### Tasks to carry out
a) Using the chestnut weevil excerpt, answer each question:
(i) Besides chestnuts, the acorns of which two trees does Curculio elephas prey on?
(ii) How can adult weevils be monitored for their presence?
(iii) Around what date does Curculio elephas swarm in chestnut orchards in Hungary?
b) Rewrite the stretch of the chestnut weevil excerpt from "The adult weevils" through "can reach 90%.", putting "shaking" in place of "jarring".

### Excerpt to read
══════

Curculio elephas is not limited to the chestnut. It is also a main predator of the acorns of holm oak (Quercus ilex) and turkey oak. The larvae feed and develop inside the acorns. Planting chestnut orchards beside turkey oak or holm oak stands is not advised in Europe, because both trees are susceptible to the chestnut weevil. Infested holm oak and turkey oak acorns can pass weevils on to chestnut trees.

The adult weevils can be scouted and monitored for their presence by jarring the tree and counting fallen weevils on a white surface.

The larvae of the chestnut weevil must chew their way out of a fallen nut. Increased orchard infestation occurs mostly where chestnuts lie on the ground for a sufficient length of time, or where the trees produce many small fruits which remain behind at the harvest. This allows many larvae to develop and burrow into the ground of an orchard.

In some chestnut-growing regions, infestation of the fruit by weevil larvae can reach 90%.

In China, in 2001, annually, about 20–30% of harvested chestnuts were wasted and spoiled by insect infestation and mildew.

In Hungary, Curculio elephas swarms in chestnut orchards around August 20, particularly strongly around noon and in sunny weather.

══════

### Recorded data
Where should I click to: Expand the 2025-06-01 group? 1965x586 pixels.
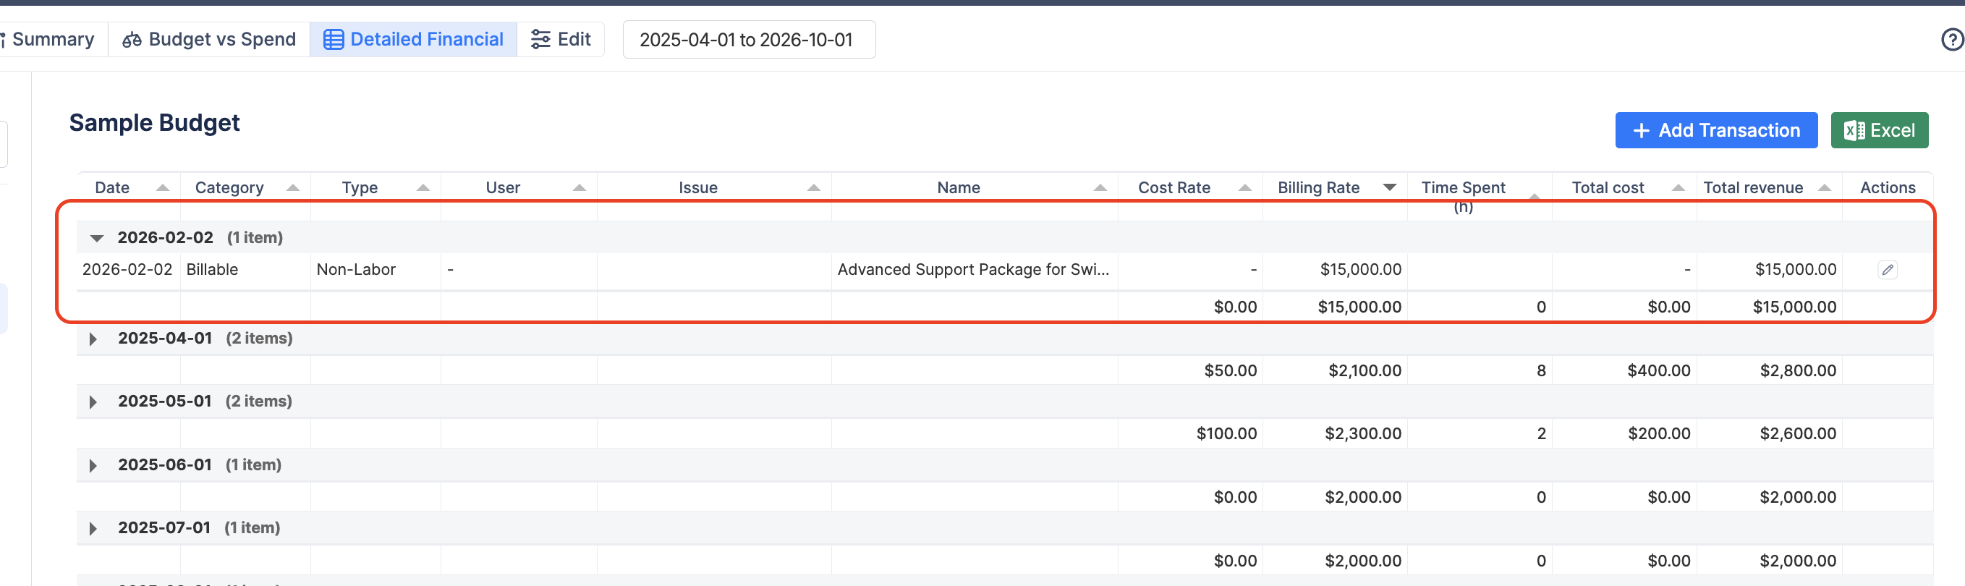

══════

### Answers for the exercise
a)
(i) Holm oak (Quercus ilex) and turkey oak.
(ii) By jarring the tree and counting the fallen weevils on a white surface.
(iii) Around August 20.

b)
The adult weevils can be scouted and monitored for their presence by shaking the tree and counting fallen weevils on a white surface.

The larvae of the chestnut weevil must chew their way out of a fallen nut. Increased orchard infestation occurs mostly where chestnuts lie on the ground for a sufficient length of time, or where the trees produce many small fruits which remain behind at the harvest. This allows many larvae to develop and burrow into the ground of an orchard.

In some chestnut-growing regions, infestation of the fruit by weevil larvae can reach 90%.